What to do: Your answer should be the exact lines of the records, starting with the one containing "Switch to the Astrométrie tab" and running to the end.

•••••

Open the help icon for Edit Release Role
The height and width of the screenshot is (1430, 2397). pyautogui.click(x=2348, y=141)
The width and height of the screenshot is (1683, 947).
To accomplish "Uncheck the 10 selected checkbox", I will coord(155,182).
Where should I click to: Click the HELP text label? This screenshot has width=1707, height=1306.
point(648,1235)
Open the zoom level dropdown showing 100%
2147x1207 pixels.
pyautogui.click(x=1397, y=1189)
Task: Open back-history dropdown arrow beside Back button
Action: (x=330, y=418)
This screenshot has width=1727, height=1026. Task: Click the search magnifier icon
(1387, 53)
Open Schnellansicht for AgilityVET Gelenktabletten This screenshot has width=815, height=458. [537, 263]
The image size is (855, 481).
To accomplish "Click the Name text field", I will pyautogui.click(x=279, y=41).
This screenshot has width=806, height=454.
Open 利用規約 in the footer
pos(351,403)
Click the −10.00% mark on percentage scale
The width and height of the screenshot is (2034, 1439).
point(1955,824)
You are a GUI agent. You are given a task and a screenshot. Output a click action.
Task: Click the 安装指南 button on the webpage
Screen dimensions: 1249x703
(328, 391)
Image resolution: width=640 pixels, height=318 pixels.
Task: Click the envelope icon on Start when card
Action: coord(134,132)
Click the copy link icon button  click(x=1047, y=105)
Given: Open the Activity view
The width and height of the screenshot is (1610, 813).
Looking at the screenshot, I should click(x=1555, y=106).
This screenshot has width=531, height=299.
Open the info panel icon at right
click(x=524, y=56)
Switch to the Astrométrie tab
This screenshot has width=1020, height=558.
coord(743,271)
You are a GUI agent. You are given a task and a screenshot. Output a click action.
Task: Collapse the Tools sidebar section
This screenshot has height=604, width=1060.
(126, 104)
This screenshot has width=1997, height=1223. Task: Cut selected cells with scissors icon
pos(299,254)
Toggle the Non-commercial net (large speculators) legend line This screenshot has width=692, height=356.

•••••

Response for this exercise:
Switch to the Astrométrie tab
This screenshot has width=1020, height=558.
coord(743,271)
You are a GUI agent. You are given a task and a screenshot. Output a click action.
Task: Collapse the Tools sidebar section
This screenshot has height=604, width=1060.
(126, 104)
This screenshot has width=1997, height=1223. Task: Cut selected cells with scissors icon
pos(299,254)
Toggle the Non-commercial net (large speculators) legend line This screenshot has width=692, height=356.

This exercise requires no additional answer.